Word for word, print every entry below.

● ● ●

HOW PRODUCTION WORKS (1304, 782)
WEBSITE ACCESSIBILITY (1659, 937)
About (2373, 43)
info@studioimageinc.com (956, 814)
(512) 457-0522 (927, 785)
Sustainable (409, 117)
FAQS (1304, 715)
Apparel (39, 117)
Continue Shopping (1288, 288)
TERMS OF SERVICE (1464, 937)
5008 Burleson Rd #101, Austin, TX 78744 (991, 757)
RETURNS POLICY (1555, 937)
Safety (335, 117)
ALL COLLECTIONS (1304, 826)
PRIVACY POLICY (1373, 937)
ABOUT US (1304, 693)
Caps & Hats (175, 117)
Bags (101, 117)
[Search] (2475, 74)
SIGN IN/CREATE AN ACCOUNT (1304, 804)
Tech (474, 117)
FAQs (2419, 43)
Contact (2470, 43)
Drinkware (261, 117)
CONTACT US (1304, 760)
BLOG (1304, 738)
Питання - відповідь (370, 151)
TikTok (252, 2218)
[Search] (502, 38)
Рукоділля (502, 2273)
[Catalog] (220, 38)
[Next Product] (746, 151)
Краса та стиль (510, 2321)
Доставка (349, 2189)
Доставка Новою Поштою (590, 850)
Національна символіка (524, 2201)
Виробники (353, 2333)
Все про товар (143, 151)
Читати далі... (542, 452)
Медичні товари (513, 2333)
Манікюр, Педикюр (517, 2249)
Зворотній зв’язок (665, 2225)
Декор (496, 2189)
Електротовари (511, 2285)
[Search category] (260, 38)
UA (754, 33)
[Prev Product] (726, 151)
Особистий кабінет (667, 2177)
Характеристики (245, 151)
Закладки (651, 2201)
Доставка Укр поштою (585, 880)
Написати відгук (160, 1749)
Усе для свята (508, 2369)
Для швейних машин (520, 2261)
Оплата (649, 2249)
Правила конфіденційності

● ● ●

Task answer.
HOW PRODUCTION WORKS (1304, 782)
WEBSITE ACCESSIBILITY (1659, 937)
About (2373, 43)
info@studioimageinc.com (956, 814)
(512) 457-0522 (927, 785)
Sustainable (409, 117)
FAQS (1304, 715)
Apparel (39, 117)
Continue Shopping (1288, 288)
TERMS OF SERVICE (1464, 937)
5008 Burleson Rd #101, Austin, TX 78744 (991, 757)
RETURNS POLICY (1555, 937)
Safety (335, 117)
ALL COLLECTIONS (1304, 826)
PRIVACY POLICY (1373, 937)
ABOUT US (1304, 693)
Caps & Hats (175, 117)
Bags (101, 117)
[Search] (2475, 74)
SIGN IN/CREATE AN ACCOUNT (1304, 804)
Tech (474, 117)
FAQs (2419, 43)
Contact (2470, 43)
Drinkware (261, 117)
CONTACT US (1304, 760)
BLOG (1304, 738)
Питання - відповідь (370, 151)
TikTok (252, 2218)
[Search] (502, 38)
Рукоділля (502, 2273)
[Catalog] (220, 38)
[Next Product] (746, 151)
Краса та стиль (510, 2321)
Доставка (349, 2189)
Доставка Новою Поштою (590, 850)
Національна символіка (524, 2201)
Виробники (353, 2333)
Все про товар (143, 151)
Читати далі... (542, 452)
Медичні товари (513, 2333)
Манікюр, Педикюр (517, 2249)
Зворотній зв’язок (665, 2225)
Декор (496, 2189)
Електротовари (511, 2285)
[Search category] (260, 38)
UA (754, 33)
[Prev Product] (726, 151)
Особистий кабінет (667, 2177)
Характеристики (245, 151)
Закладки (651, 2201)
Доставка Укр поштою (585, 880)
Написати відгук (160, 1749)
Усе для свята (508, 2369)
Для швейних машин (520, 2261)
Оплата (649, 2249)
Правила конфіденційності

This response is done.